And that is just to generate enough paper to file the consent!
For those of you that are curious, the process of designing our own barn- and then filing a complete building consent application, is still ongoing. About 10 days ago I had another meeting with someone at BCLS (building consents and licensing services). All in all it was an encouraging and productive meeting. He was impressed by the plans I had generated. He wanted a few more figures, and he wanted some of the figures I had done rendered differently, but that is easy enough with a computer.
We will need an engineer to come and look at our slab. Why? Well, all structural components must meet a durability requirement of at least 50 years. Concrete slabs meet that requirement. The problem is, our slab is about 20 years old. So we just need a structural engineer to sign off that it has at least 50 more years of life in it.

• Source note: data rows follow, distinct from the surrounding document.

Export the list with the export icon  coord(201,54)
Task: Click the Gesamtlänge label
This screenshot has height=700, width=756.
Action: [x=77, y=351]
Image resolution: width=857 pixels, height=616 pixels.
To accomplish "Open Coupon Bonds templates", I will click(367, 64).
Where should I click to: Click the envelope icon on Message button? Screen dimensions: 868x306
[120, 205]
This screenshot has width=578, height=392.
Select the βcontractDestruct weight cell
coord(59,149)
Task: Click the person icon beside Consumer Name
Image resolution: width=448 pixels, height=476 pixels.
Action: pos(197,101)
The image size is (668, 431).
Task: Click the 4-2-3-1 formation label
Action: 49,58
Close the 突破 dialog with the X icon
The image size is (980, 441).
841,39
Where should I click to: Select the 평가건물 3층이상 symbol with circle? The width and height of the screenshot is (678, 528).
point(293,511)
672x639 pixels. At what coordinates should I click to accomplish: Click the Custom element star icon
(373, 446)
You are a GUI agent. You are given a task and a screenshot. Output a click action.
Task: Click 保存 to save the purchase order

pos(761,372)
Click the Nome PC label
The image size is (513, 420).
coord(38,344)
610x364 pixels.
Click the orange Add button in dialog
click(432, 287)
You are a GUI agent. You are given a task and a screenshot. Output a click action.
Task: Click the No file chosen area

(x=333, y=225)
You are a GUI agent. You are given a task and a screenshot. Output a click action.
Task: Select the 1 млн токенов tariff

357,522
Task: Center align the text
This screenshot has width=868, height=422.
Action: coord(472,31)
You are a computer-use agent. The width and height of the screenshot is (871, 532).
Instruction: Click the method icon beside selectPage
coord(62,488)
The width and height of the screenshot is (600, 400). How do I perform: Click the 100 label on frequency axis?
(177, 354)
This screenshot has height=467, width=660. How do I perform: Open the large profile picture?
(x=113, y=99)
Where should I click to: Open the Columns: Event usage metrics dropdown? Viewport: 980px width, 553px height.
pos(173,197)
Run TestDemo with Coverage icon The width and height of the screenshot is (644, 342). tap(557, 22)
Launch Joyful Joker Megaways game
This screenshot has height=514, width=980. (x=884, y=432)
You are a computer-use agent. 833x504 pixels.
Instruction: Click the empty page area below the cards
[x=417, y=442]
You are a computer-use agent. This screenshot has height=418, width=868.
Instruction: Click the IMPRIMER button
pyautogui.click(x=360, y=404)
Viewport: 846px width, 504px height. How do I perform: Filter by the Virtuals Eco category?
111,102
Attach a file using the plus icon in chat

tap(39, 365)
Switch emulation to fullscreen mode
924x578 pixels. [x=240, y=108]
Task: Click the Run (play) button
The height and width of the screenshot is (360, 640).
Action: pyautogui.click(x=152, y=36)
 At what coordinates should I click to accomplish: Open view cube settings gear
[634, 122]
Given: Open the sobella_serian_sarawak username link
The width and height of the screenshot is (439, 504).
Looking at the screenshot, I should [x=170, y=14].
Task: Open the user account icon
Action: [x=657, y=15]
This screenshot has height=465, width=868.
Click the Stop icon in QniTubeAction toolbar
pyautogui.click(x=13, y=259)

But… when going over our plan he noted we had a load-bearing wall without sufficient support beneath. By code, to put serious weight onto concrete it must be at least 200mm thick and have 2x 12mm reinforcing rods in it. That portion of the slab, while plenty thick, didn’t have reinforcing rods. Now, I could juggle the design to move the load-bearing wall 1.5 meters onto a reinforcing “beam” built into the slab (which is extra thick and has the 2 x 12mm rods). But that got us thinking, why not approach the problem with a blank sheet of paper.
All along our designs have looked at the barn as a 3 bay structure, along the lines of the so-called “American Style” barn (http://www.fairdinkumsheds.co.nz/store.php?cPath=1).
But our reinforcing beam runes right down the middle of the slab, so now we are looking at design options that treat it as two halves, rather than 3 thirds. Hopefully we can get a design we like done and approved soon. I am getting better and faster at generating barn designs using sketchup, with all this practice.